Exercise prompt — Every line that contains "senha" must be located and copied from the data.

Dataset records

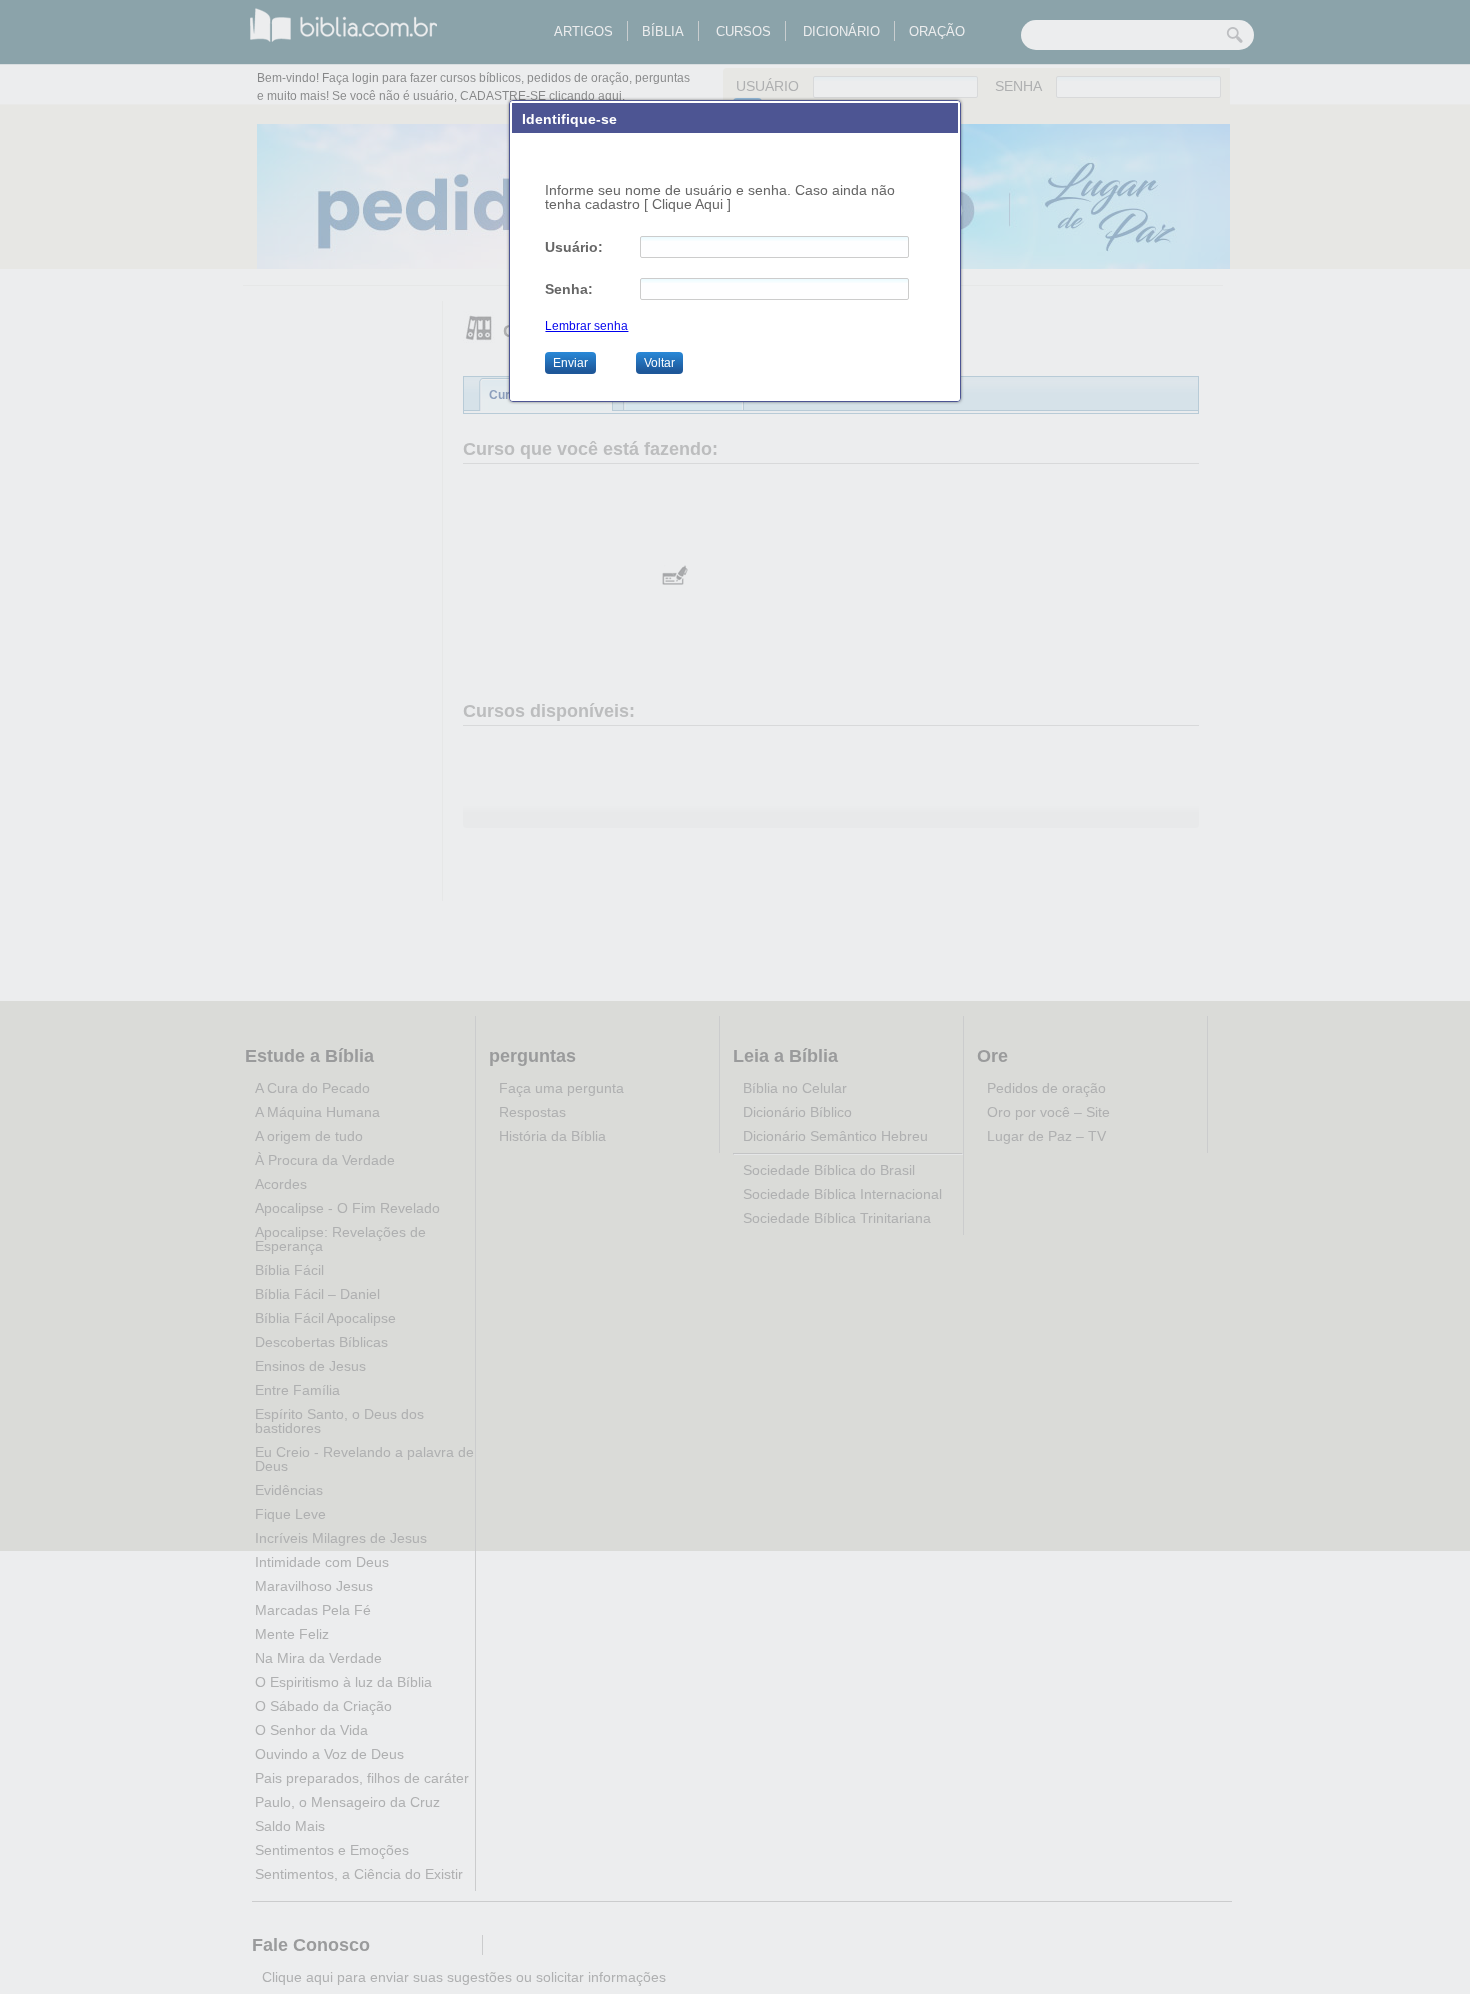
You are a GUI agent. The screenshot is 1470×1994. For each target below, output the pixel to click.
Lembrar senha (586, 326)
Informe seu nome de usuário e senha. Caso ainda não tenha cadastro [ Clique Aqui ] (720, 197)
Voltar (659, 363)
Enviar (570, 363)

Reply to the exercise —
Lembrar senha (586, 326)
Informe seu nome de usuário e senha. Caso ainda não tenha cadastro [ Clique Aqui ] (720, 197)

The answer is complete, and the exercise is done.